Raw data =
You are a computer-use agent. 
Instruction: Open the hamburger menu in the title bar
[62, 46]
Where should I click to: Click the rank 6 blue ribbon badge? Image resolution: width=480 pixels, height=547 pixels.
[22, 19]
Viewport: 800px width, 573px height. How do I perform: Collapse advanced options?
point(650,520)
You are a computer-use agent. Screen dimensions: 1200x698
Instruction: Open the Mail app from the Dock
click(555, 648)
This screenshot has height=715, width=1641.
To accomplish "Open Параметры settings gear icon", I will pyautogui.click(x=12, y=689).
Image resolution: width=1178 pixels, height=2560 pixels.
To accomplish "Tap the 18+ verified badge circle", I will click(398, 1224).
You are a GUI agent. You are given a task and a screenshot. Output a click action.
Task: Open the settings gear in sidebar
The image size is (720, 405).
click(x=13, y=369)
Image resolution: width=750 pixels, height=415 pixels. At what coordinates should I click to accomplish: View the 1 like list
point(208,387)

Assignment = Copy every line above that holds the word "settings".

Solution =
To accomplish "Open Параметры settings gear icon", I will pyautogui.click(x=12, y=689).
Task: Open the settings gear in sidebar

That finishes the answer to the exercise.